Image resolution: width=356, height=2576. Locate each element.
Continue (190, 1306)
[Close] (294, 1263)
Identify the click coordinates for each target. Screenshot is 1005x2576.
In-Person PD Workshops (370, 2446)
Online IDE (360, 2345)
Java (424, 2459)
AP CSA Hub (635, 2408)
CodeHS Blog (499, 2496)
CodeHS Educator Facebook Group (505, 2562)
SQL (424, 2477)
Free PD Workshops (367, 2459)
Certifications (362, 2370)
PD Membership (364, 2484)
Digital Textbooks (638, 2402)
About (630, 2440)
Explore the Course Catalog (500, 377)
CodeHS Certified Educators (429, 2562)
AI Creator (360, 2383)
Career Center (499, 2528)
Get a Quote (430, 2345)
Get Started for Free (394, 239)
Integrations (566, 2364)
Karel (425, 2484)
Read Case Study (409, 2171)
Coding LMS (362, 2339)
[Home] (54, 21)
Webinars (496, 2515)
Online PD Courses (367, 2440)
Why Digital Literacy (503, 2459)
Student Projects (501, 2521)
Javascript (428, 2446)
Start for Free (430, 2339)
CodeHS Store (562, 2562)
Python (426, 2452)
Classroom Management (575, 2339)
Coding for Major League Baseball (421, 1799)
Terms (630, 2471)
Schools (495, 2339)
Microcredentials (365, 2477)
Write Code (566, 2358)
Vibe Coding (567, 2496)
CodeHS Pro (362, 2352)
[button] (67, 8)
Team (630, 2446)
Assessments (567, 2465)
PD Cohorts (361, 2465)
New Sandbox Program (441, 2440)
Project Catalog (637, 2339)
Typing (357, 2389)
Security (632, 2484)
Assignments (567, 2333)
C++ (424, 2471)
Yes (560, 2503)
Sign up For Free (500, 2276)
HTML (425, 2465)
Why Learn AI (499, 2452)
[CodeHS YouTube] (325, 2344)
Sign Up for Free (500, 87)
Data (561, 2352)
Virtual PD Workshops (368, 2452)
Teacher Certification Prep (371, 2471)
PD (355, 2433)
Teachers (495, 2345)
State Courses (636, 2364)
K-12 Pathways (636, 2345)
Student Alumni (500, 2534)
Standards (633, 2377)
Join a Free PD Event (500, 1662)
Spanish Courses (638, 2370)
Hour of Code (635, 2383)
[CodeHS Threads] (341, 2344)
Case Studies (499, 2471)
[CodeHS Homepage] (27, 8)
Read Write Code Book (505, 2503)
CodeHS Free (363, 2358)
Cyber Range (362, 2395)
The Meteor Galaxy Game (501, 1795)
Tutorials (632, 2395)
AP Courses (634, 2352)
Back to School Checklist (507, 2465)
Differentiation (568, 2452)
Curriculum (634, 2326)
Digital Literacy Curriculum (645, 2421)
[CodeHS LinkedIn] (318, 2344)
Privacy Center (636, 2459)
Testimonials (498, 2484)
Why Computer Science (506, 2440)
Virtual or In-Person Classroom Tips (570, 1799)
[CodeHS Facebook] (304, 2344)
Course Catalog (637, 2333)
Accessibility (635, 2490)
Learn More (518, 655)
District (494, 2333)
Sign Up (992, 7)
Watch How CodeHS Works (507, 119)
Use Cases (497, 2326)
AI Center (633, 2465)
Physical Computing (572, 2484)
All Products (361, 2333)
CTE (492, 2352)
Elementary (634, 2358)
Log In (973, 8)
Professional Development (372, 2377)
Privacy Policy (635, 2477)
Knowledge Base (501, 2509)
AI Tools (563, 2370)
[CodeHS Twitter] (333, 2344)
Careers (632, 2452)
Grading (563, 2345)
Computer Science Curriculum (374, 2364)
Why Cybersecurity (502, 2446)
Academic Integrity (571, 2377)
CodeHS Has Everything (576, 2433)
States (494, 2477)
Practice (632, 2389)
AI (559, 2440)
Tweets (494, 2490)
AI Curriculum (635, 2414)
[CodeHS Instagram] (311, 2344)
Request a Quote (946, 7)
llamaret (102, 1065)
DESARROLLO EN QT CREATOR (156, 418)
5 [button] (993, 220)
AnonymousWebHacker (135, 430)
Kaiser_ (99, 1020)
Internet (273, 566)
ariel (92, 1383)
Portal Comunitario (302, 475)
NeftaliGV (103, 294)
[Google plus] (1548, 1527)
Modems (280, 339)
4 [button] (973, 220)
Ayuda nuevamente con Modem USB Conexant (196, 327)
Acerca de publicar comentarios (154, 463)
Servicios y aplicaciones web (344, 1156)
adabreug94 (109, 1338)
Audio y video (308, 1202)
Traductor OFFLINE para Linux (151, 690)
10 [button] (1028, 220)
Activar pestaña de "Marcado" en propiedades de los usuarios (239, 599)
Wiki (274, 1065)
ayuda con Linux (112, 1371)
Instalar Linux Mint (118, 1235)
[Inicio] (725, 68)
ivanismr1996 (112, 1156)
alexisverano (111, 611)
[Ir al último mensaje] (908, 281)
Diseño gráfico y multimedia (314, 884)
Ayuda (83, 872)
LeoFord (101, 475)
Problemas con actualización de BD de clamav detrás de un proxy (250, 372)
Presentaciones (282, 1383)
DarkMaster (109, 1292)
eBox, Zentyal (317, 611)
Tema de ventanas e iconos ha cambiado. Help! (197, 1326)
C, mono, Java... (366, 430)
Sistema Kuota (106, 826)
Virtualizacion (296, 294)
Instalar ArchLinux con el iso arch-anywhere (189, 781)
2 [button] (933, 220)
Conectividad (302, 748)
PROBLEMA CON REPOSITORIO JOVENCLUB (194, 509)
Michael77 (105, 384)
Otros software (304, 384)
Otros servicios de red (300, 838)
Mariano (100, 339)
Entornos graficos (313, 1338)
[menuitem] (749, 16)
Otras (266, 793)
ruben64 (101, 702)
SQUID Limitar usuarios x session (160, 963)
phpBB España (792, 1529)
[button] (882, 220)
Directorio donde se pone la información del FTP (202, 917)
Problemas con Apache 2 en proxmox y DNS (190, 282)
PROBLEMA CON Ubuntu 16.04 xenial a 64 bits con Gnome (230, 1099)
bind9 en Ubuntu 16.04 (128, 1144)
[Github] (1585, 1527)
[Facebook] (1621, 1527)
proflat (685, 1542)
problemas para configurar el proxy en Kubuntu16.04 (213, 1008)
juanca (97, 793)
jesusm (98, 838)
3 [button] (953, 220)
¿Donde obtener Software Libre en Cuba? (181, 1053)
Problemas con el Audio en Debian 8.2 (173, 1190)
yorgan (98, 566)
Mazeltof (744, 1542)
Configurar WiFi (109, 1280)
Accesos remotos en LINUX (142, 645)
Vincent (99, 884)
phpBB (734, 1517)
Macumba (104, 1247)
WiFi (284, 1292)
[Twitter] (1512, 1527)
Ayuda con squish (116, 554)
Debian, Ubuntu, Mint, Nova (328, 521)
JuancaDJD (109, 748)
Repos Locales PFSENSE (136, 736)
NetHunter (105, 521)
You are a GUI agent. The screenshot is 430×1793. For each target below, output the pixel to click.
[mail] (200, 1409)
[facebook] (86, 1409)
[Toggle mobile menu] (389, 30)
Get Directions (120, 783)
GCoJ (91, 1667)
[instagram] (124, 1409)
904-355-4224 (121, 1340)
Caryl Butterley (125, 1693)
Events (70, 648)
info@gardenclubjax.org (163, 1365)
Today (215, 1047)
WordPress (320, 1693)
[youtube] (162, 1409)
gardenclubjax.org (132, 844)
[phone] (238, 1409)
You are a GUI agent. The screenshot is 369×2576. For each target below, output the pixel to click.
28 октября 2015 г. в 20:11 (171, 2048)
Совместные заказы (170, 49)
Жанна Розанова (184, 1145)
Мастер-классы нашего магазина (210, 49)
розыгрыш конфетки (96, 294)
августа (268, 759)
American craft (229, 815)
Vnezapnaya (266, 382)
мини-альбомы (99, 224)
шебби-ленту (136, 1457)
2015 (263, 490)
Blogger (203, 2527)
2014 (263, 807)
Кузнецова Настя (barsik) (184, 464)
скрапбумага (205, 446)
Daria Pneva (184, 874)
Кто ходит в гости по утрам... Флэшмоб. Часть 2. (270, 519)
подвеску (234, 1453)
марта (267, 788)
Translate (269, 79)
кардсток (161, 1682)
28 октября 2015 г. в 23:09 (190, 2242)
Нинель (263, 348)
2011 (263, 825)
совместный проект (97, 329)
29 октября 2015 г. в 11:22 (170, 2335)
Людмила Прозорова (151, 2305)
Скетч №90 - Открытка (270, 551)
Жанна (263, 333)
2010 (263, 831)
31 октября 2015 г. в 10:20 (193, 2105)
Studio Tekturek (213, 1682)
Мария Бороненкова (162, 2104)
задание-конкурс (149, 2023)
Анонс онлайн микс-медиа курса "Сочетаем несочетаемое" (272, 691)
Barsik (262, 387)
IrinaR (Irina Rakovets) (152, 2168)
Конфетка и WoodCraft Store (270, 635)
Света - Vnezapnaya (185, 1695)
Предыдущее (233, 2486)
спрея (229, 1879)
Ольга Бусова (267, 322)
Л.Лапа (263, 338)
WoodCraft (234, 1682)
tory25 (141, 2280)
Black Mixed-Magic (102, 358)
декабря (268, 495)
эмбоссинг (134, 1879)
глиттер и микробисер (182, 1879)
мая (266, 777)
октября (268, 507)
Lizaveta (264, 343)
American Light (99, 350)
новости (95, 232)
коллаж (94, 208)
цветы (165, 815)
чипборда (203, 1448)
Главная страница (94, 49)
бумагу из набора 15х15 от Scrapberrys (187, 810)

━━━━━━

_Work item_. Starting with the line that holds "Кто ходит в" and ending with the line that holds "31 октября 2015 г. в 10:20 (193, 2105)", retype every line in the data above exactly, and nothing else.

_Written reply_.
Кто ходит в гости по утрам... Флэшмоб. Часть 2. (270, 519)
подвеску (234, 1453)
марта (267, 788)
Translate (269, 79)
кардсток (161, 1682)
28 октября 2015 г. в 23:09 (190, 2242)
Нинель (263, 348)
2011 (263, 825)
совместный проект (97, 329)
29 октября 2015 г. в 11:22 (170, 2335)
Людмила Прозорова (151, 2305)
Скетч №90 - Открытка (270, 551)
Жанна (263, 333)
2010 (263, 831)
31 октября 2015 г. в 10:20 (193, 2105)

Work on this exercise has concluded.